María Martinón-Torres awarded the Rivers Medal

An honour awarded by the Royal Anthropological Institute to the Director of CENIEH for her prolific work and the impact of her research in the field of paleoanthropology..

The Royal Anthropological Institute of Great Britain and Ireland (RAI), the world’s longest-established scholarly association dedicated to anthropology in its broadest sense, has awarded the Rivers Memorial Medal 2019 to María Martinón-Torres, Director of the Centro Nacional de Investigación sobre la Evolución Humana (CENIEH).

As highlighted by the RAI in the public announcement, Martinón-Torres receives the medal in recognition of her “prolific” work on fossil hominin dentition and because she “has been pivotal in bringing together new data and analyses from China that are having major impact in the field.”.

The Medal, founded in 1923 by the Council of the RAI in memory of its late President, William Halse Rivers, is one of the highest honours in Anthropology and Archaeology provided by this institution. This award recognises the excellence in a recent body of research which makes, as a whole, a significant contribution to anthropology or archaeology.

Past recepients of the medal include some of the most distinguished anthropologists worldwide, such as Bronislaw Malinowski, Edward Evan Evans-Pritchard, Dorothy Garrod, Richard Leakey, Colin Renfrew, Maurice Bloch, Chris Stringer, Clive Gamble, Philip Tobias and Rob Foley. “I feel honoured and grateful to receive an award that has been previously conferred to scholars I deeply admire and whose work has been so inspirational to me”, Martinón-Torres said.

The award, which is granted to a Spanish scientist for the first time, will be officially conferred in September, during the Annual General Meeting of the RAI.

International trajectory

María Martinón-Torres is Director of the CENIEH and Honorary Professor at the Anthropology Department of University College London (UCL). She specialises in the study of hominin dentition, paleopathology and the reconstruction of the evolutionary scenario of Eurasian Pleistocene populations.

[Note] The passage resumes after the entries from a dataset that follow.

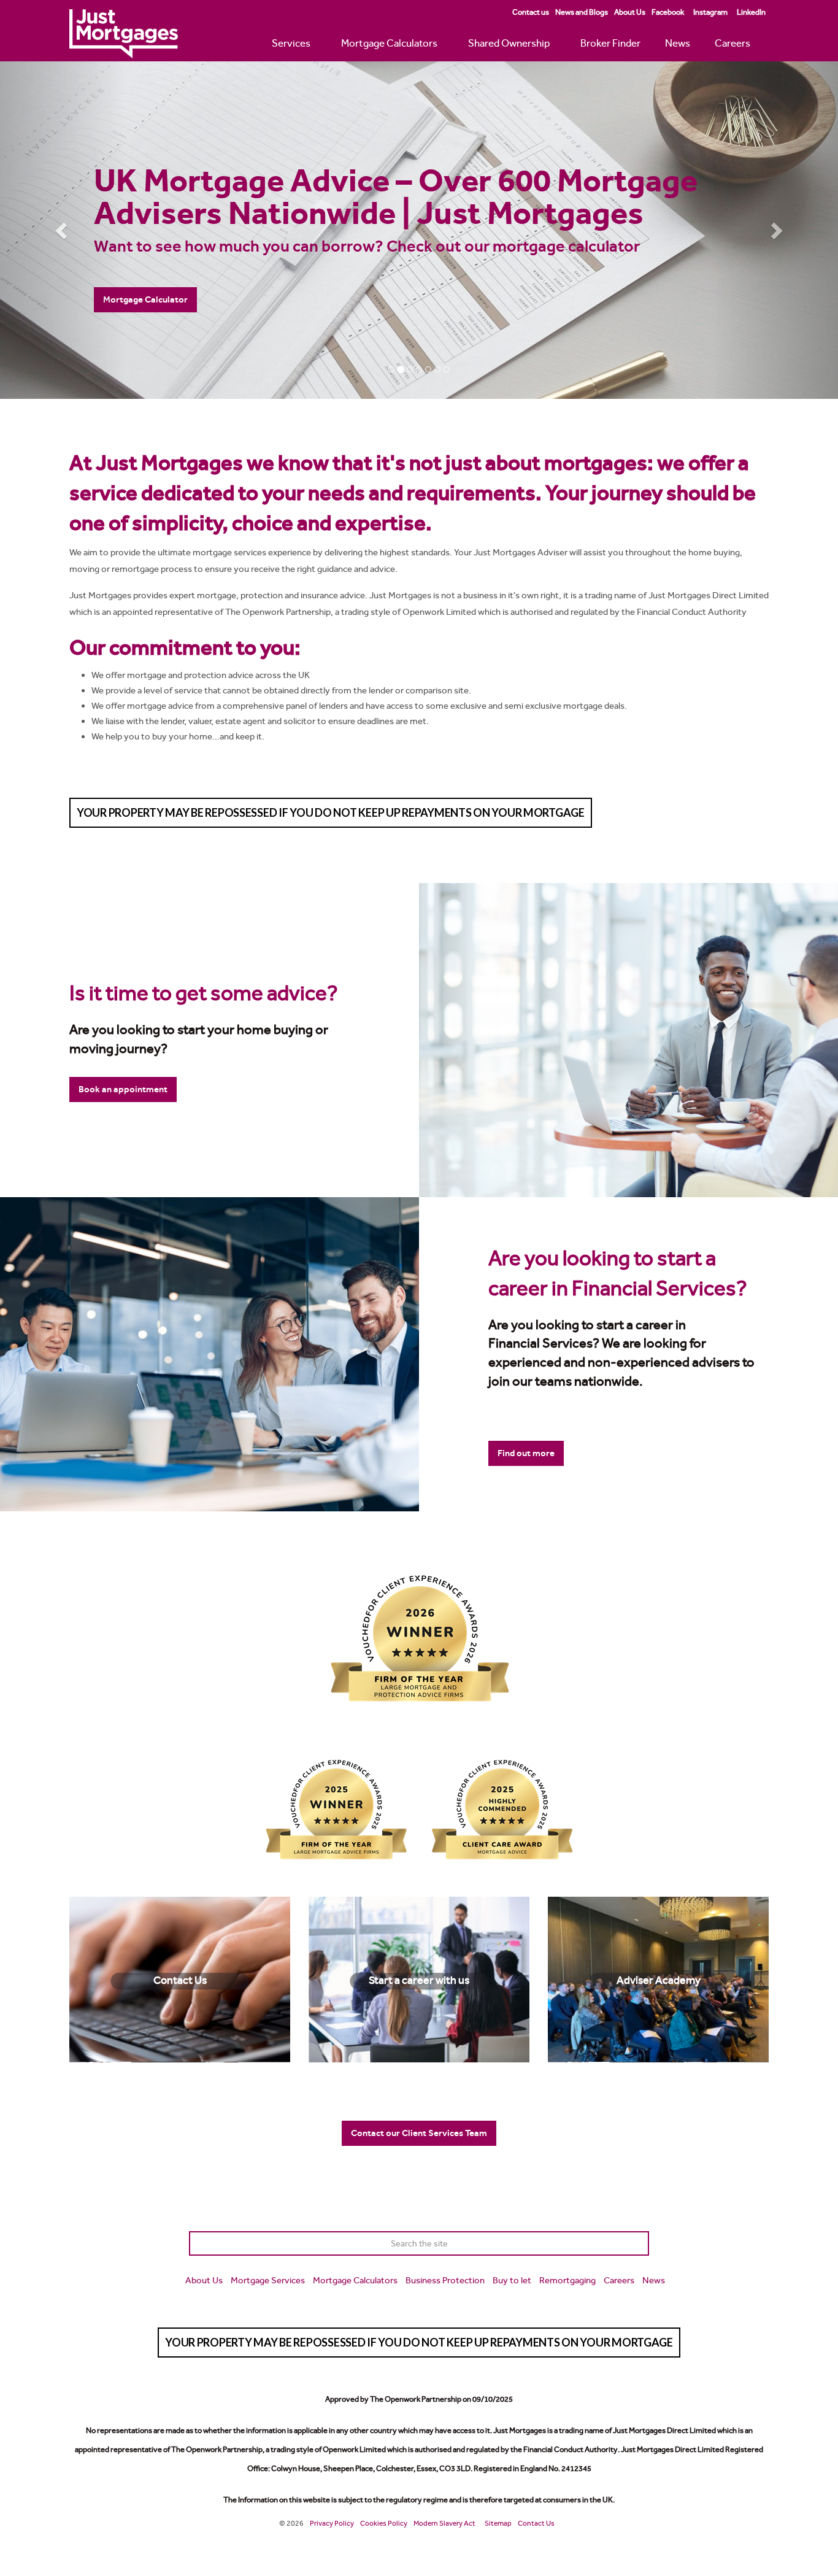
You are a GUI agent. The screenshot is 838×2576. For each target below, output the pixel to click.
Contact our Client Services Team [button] (419, 2132)
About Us (629, 12)
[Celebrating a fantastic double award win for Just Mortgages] (419, 1637)
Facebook (668, 12)
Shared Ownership (509, 43)
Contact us (530, 12)
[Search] (637, 2243)
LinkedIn (751, 12)
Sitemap (498, 2523)
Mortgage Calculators (389, 43)
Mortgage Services (268, 2280)
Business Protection (445, 2280)
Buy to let (512, 2280)
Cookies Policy (383, 2523)
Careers (732, 43)
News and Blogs (581, 12)
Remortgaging (567, 2280)
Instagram (710, 12)
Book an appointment (123, 1089)
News (677, 43)
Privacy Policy (332, 2523)
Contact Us (536, 2523)
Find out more (526, 1453)
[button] (63, 230)
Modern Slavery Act (444, 2523)
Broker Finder (610, 43)
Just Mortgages (123, 33)
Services (291, 43)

Long-standing member of the Atapuerca Research Team and now one of its co-directors, her professional trajectory has involved international collaborations with research teams from Dmanisi (Republic of Georgia) and the Institute of Vertebrate Paleontology and Paleoanthropology of Beijing (IVPP), leading to a change of paradigm in the understanding of the first hominin dispersals.